## [Extract provided]
SECTION 11.3. INDEMNITY AND COST SHARING WITH RESPECT TO ENVIRONMENTAL
COSTS.
(a) This Section 11.3, together with Sections 4.7(d) and
9.10(d), exclusively govern the allocation of Environmental Costs between Buyer
and Seller as such costs relate to the Owned Real Property, the Leased Real
Property and the ownership and operation of the Business. Buyer and Seller each
release and discharge each other from any and all claims or defenses that either
might now or hereafter have under any Environmental Laws (including without
limitation the Comprehensive Environmental Response, Compensation and Liability
Act of 1980, as amended, 42 U.S.C. ss.ss.9601, et seq.) relating to the Business
or the Sale Assets or the assets of any member of the Stock Group.
(b) Buyer shall defend, indemnify and hold harmless Seller and
its Subsidiaries from and against all Environmental Costs relating to the Owned
Real Property, the Leased Real Property and ownership or operation of the
Business to the extent that such Environmental Costs arise from the ownership or
operation of the Business from and after Closing (it being understood that such
Environmental Costs do not include Environmental Costs indemnified by Seller
under this Section 11.3 or that are the responsibility of Seller under Sections
4.7(d) or 9.10(d)).

## [Data to use]

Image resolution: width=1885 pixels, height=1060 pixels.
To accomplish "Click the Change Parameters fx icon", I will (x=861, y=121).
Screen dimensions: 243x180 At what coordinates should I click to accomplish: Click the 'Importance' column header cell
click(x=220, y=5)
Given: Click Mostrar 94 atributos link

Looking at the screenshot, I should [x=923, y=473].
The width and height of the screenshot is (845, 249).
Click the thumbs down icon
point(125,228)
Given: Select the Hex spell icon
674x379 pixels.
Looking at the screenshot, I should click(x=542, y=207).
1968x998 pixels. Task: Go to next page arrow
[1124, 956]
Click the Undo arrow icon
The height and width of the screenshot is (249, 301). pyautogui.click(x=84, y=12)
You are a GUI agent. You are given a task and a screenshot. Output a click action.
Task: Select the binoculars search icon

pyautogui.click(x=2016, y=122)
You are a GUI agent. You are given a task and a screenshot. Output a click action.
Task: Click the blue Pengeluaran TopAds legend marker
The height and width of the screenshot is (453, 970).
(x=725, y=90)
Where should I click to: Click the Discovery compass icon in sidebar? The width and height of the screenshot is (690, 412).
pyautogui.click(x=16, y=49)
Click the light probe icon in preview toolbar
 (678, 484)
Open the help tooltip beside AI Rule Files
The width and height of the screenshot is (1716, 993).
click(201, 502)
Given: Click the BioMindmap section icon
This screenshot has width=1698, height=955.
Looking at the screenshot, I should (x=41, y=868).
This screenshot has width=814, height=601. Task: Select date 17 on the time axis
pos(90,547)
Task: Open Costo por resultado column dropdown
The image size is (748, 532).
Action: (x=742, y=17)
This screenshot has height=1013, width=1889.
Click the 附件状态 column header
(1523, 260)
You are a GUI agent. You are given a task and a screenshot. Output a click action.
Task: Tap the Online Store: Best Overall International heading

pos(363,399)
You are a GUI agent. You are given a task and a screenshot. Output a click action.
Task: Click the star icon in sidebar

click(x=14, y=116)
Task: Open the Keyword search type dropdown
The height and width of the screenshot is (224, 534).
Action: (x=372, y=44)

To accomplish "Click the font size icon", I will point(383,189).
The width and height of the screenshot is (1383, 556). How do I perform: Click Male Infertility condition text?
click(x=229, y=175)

## [Direction A]
According to the indemnity section, which sections exclusively govern the allocation of Environmental Costs between Buyer and Seller?
## [Direction B]
Reproduce the rows word for word, starting with the first line of the rows and going on through the line containing "Looking at the screenshot, I should click(x=542, y=207).".

## [Finished answer A]
Section 11.3, together with Sections 4.7(d) and 9.10(d).

## [Finished answer B]
Image resolution: width=1885 pixels, height=1060 pixels.
To accomplish "Click the Change Parameters fx icon", I will (x=861, y=121).
Screen dimensions: 243x180 At what coordinates should I click to accomplish: Click the 'Importance' column header cell
click(x=220, y=5)
Given: Click Mostrar 94 atributos link

Looking at the screenshot, I should [x=923, y=473].
The width and height of the screenshot is (845, 249).
Click the thumbs down icon
point(125,228)
Given: Select the Hex spell icon
674x379 pixels.
Looking at the screenshot, I should click(x=542, y=207).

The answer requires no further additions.